Thanks to core parking, it appears that single-threaded benchmarks are in fact being kept on one CCX - most of the time. So, even if they are frequently moved between cores, they only suffer context switching and extra L2 misses, which hit in the L3 cache instead. That's a relatively minor problem, and Ryzen is well-equipped to deal with it since its L3 cache is high-bandwidth and reasonably low-latency.
With a full multi-threaded benchmark which uses all available cores (virtual and otherwise), the scheduler doesn't move threads around because there are no idle cores to move them to. Context-switch overhead and excess cache misses go away. Furthermore, most workloads of this type are "embarrassingly parallelisable" which means very little communication between threads is necessary for correct results - mostly "I've finished this batch" and "Here's another one to work on". Inter-CCX traffic therefore remains low, and Ryzen still performs very well.

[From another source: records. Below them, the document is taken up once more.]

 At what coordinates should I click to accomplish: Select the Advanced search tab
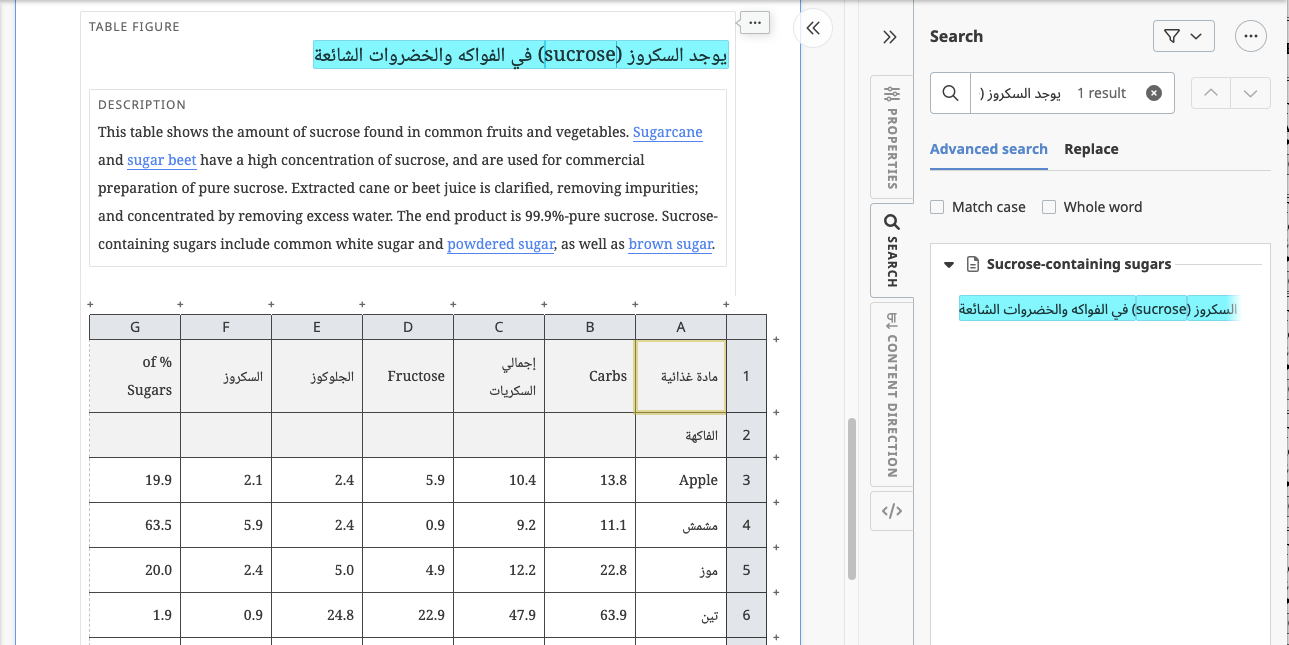[988, 149]
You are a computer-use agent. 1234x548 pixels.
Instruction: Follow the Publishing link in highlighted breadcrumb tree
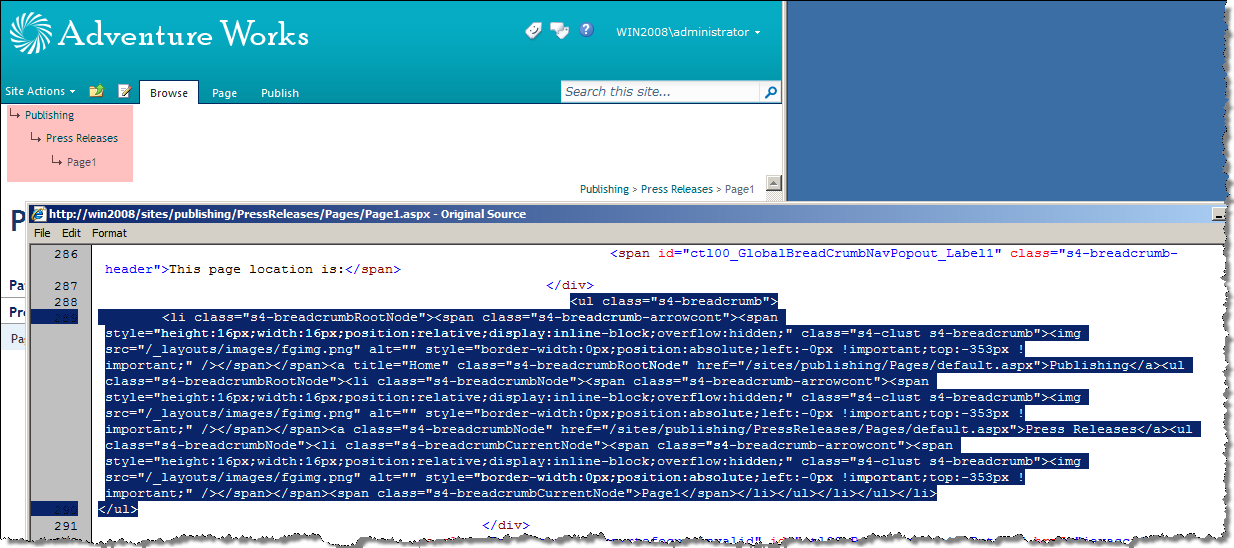click(50, 115)
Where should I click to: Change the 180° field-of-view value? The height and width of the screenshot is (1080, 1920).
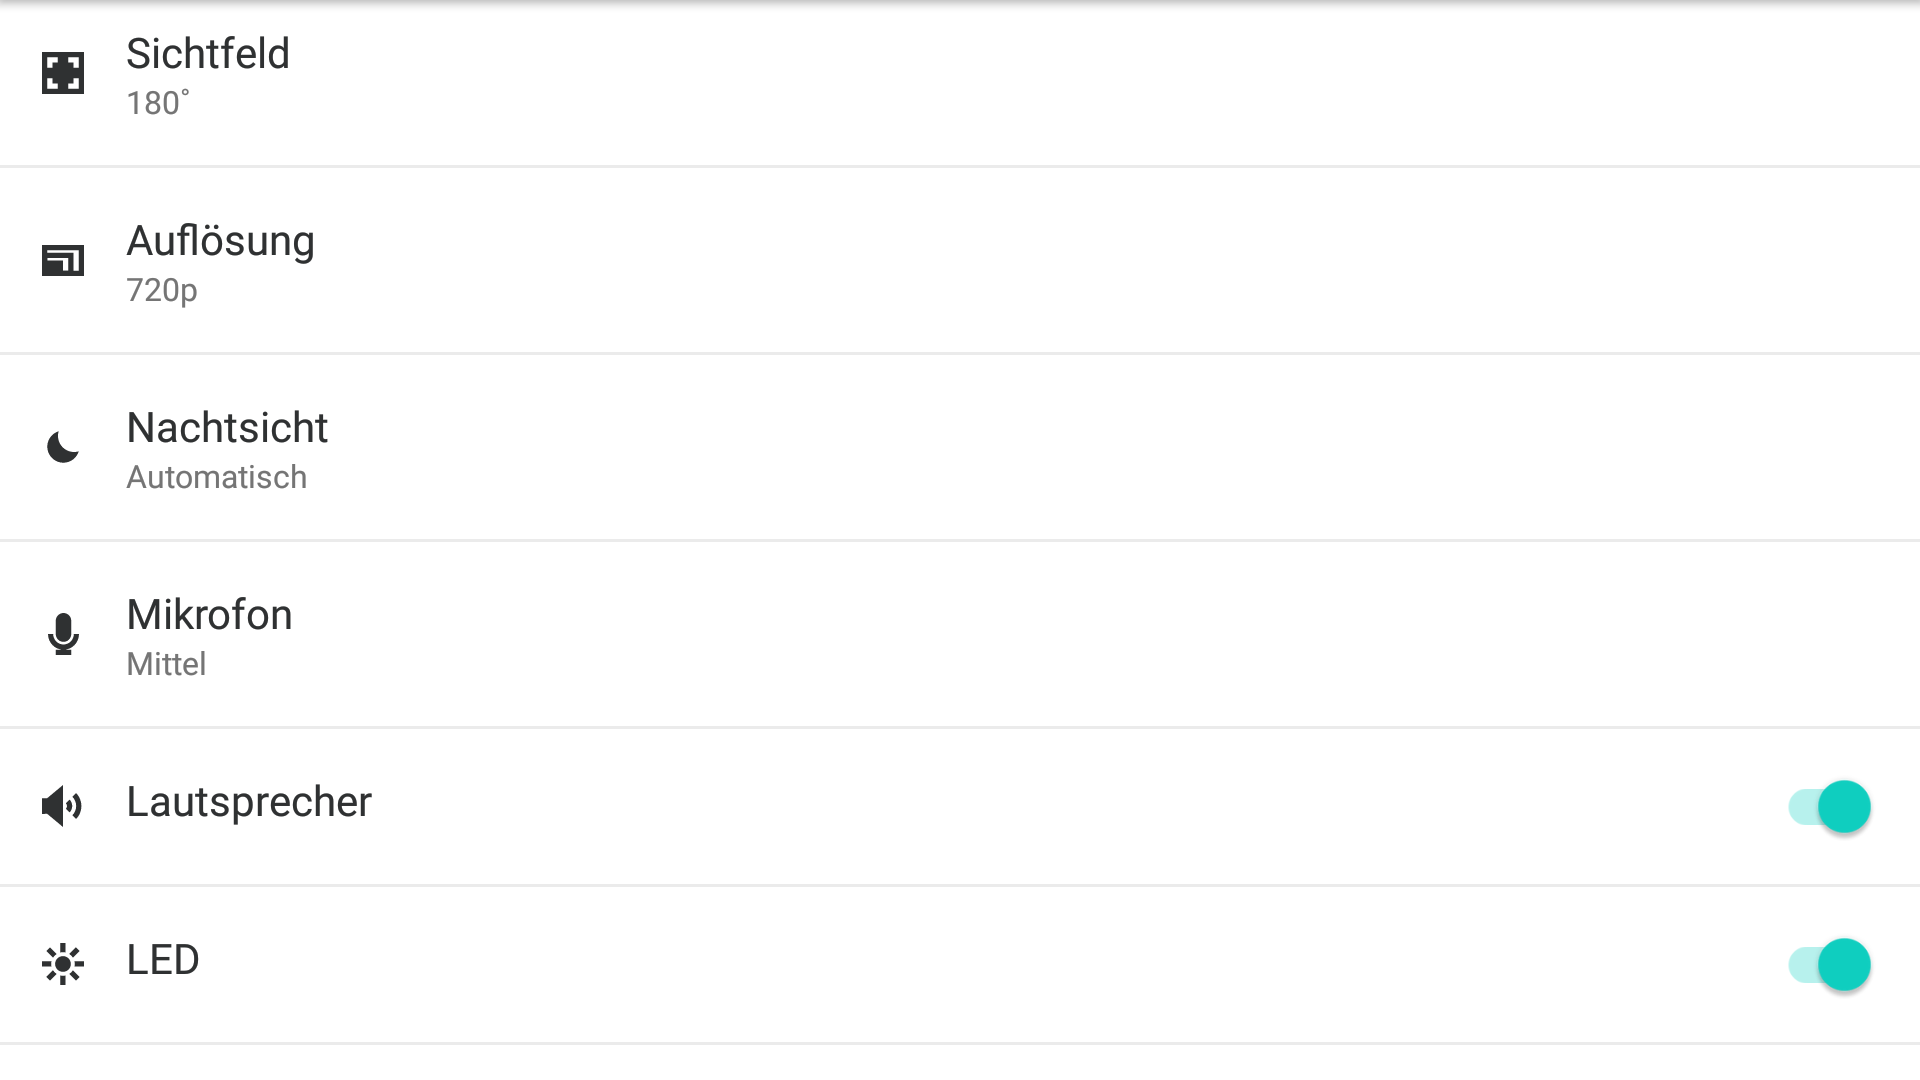coord(157,103)
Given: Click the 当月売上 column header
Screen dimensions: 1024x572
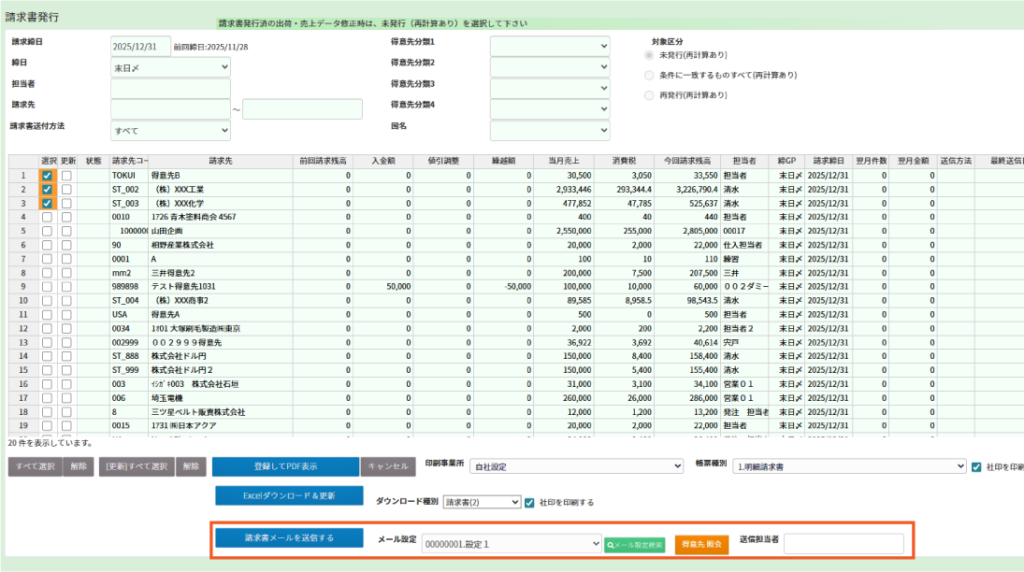Looking at the screenshot, I should [x=565, y=160].
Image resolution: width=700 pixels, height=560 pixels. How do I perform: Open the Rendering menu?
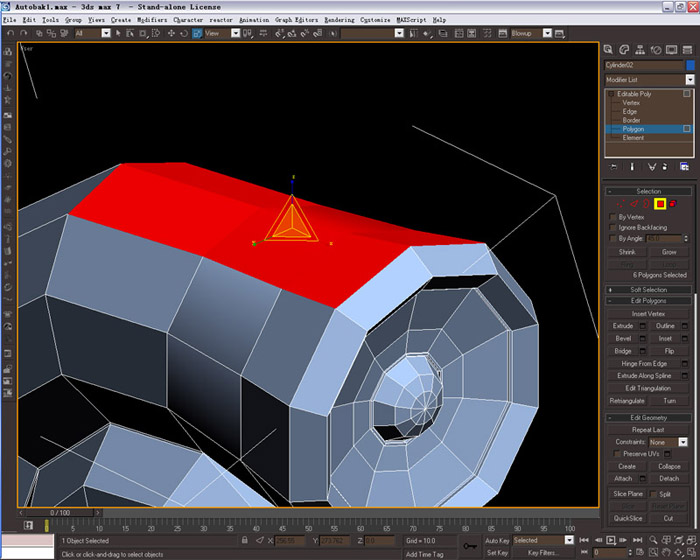(339, 20)
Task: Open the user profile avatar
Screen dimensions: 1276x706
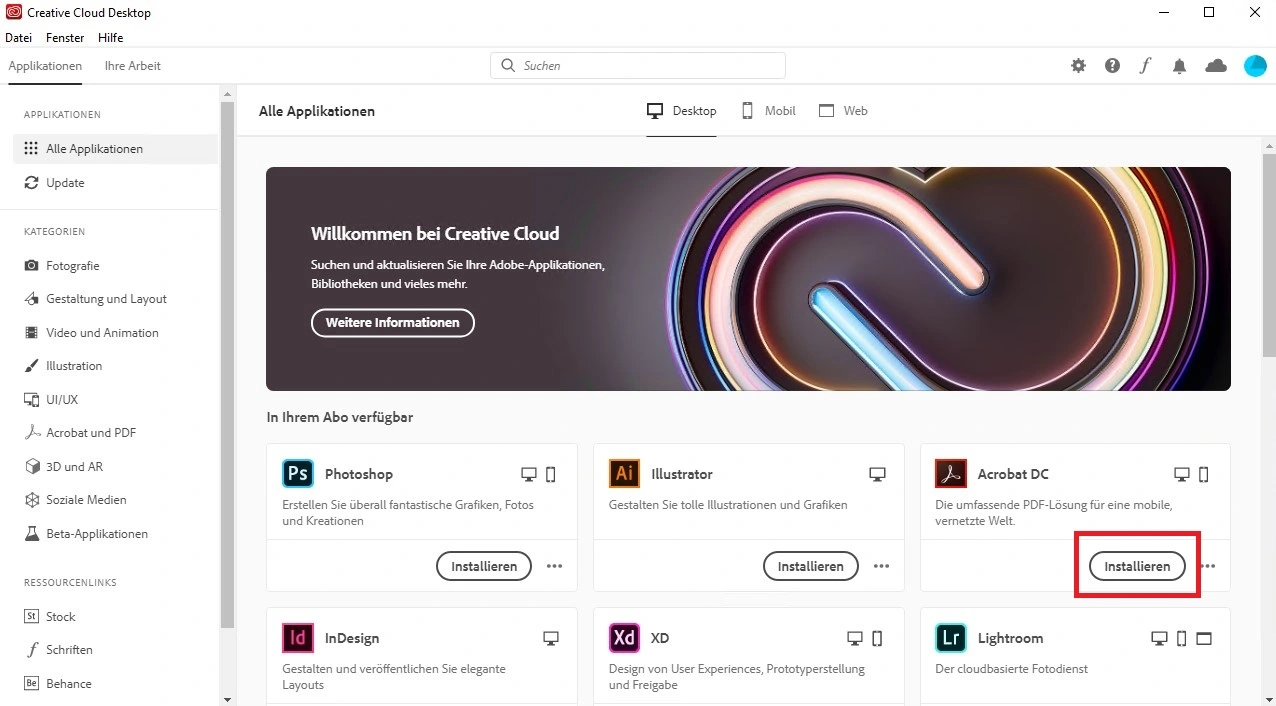Action: (x=1255, y=66)
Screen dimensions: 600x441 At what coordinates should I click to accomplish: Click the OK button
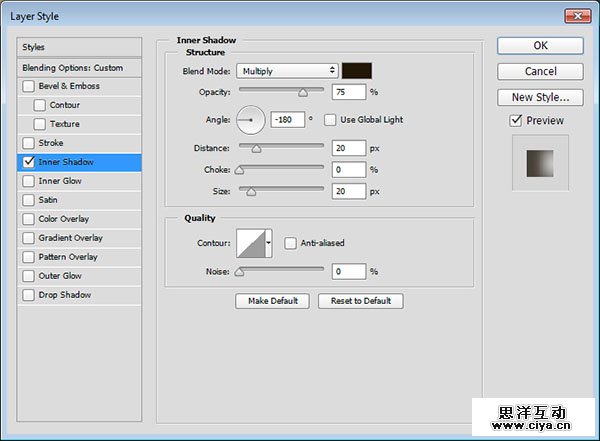pyautogui.click(x=540, y=46)
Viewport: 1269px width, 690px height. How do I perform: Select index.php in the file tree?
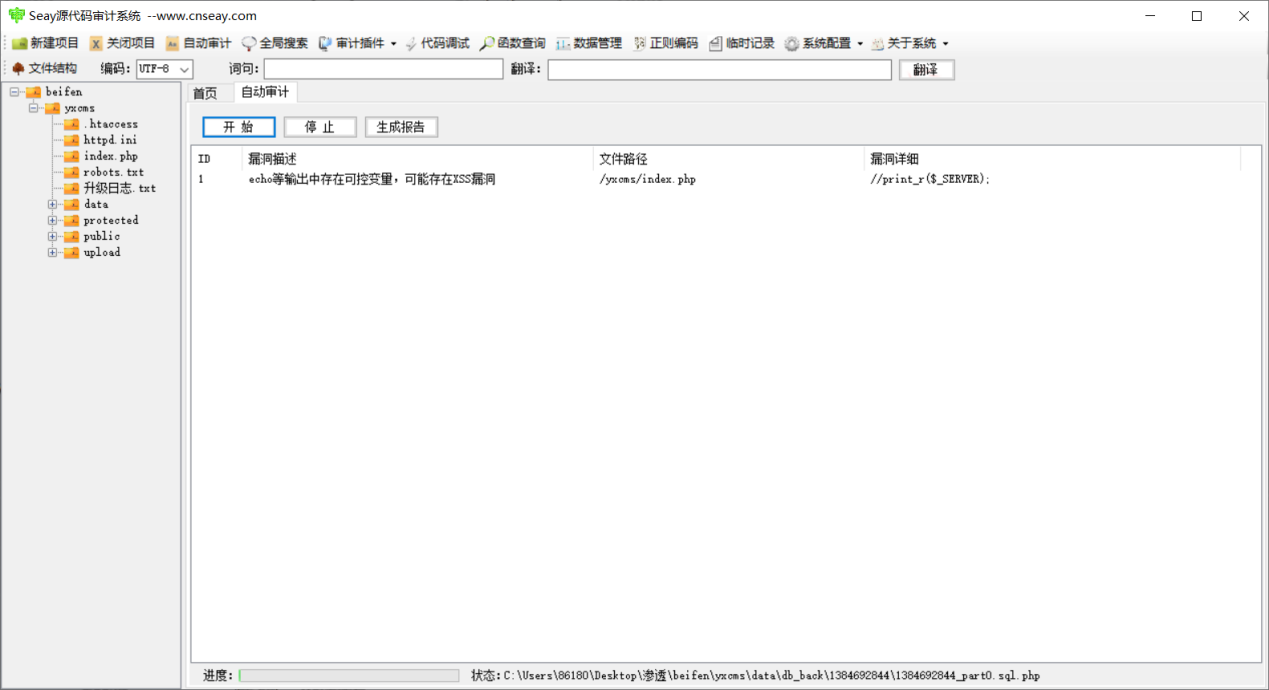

Games don't cleanly fall into either of the above categories. Modern game engines are multithreaded to some degree, but they generally can't keep all 16 hardware threads busy at once, yet they *can* keep the CPU busy enough for many (if not all) cores to be unparked. Worse, they are not running clean, uniform, embarrassingly-parallelisable algorithms, but a heterogeneous mixture of producers and consumers which are *constantly* communicating and synchronising among themselves. This, for Ryzen, is the worst-case scenario.
And that's why we're talking about the problem in these terms - if we can tame Windows' scheduler, Ryzen will run faster in games.